The settlement of a class-action lawsuit involving Fifth Third Bank could change the way some financial institutions process customers’ monthly transactions.
Fifth Third agreed in August to establish a $9.5 million fund to pay customers who said the Cincinnati-based bank improperly charged them overdraft fees by “re-sequencing” debit-card and ATM transactions.
The federal suit in a Northern District of Illinois court claimed Fifth Third recorded larger transactions first, despite the order in which they were made, to maximize the number of overdraft fees it could charge.
In essence, the class of plaintiffs argued the bank, by processing a mortgage payment first, for instance, charged customers numerous overdraft fees on smaller, subsequent transactions when they didn’t have the funds in their checking accounts to cover them.
Fifth Third, which has 48 branches in the Indianapolis area, denies the claims and said both sides agreed to settle the case to avoid the costs of a risky trial.
The bank early this year switched to a system of processing transactions in chronological order rather than by amount, Fifth Third spokeswoman Natalie Guzman said.
“Our commitment to our customers is to provide the best services for our customers,” Guzman said. “Hopefully, this change will assist with that.”

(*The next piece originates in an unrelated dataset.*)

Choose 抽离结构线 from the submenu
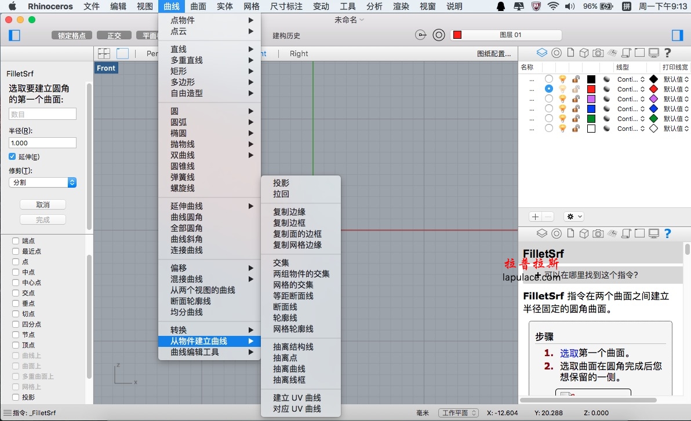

More banks are expected to follow Fifth Third’s lead, though the dilemma of how to process transactions has vexed banks for years.
They mostly process them one of four ways: by smallest to largest amounts or vice versa, by order in which they were received, or by check number.

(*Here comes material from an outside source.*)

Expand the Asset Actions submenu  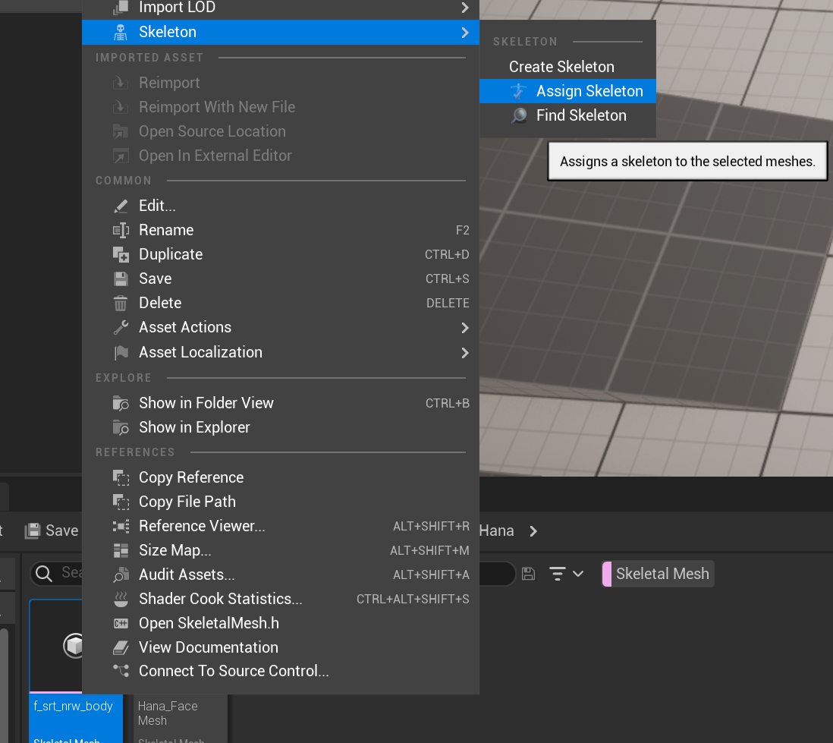(x=464, y=328)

“Banks have kind of been all over the board on this,” said Joe DeHaven, president and CEO of the Indiana Bankers Association. “But at some point in the conversation [among bankers], this issue always comes up.”

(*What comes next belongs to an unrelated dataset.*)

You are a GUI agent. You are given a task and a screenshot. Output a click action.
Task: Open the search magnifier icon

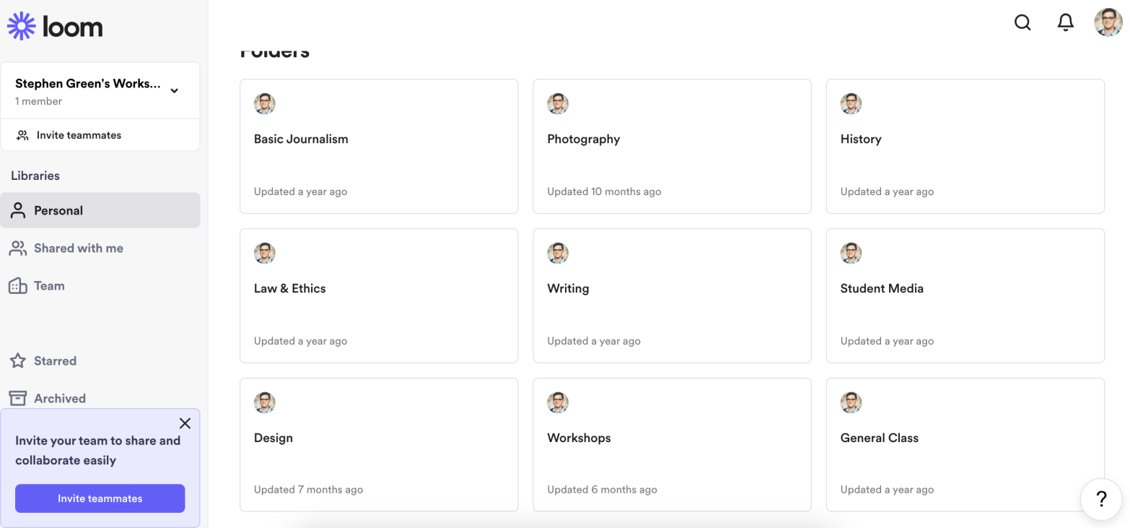pyautogui.click(x=1022, y=23)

Paying large transactions first, as the lawsuit accused Fifth Third of doing, can increase the number of overdrafts, the Federal Deposit Insurance Corp. acknowledged in a 2009 study.
A customer with a $50 account balance and a total of five transactions—one at $100 and four at $10—will be hit with five overdraft charges by a bank processing largest to smallest but only one charge by a bank processing smallest to largest, the FDIC said.
The study gave no recommendations but rather provided guidance to help banks “develop more effective overdraft programs to better serve customers,” the FDIC said.
Results of the survey showed 47.2 percent of banks that participated in the study processed transactions by smallest-to-largest and 24.7 percent by largest-to-smallest. In addition, 18.2 percent processed by check number and just 7.6 percent by order of receiving ATM and debit-card transactions.
But among the largest banks, those with at least $1 billion in assets, the study revealed that more than half, or 53.7 percent, processed transactions largest to smallest.
In the two years since the study, and in light of the recent class-action lawsuit, DeHaven thinks more banks have switched to processing transactions by date, or will.
“You’re potentially creating a problem for yourself [if you don’t],” he said, “and that’s the largest concern right now.”
The American Bankers Association in Washington, D.C., has not taken a position on the issue.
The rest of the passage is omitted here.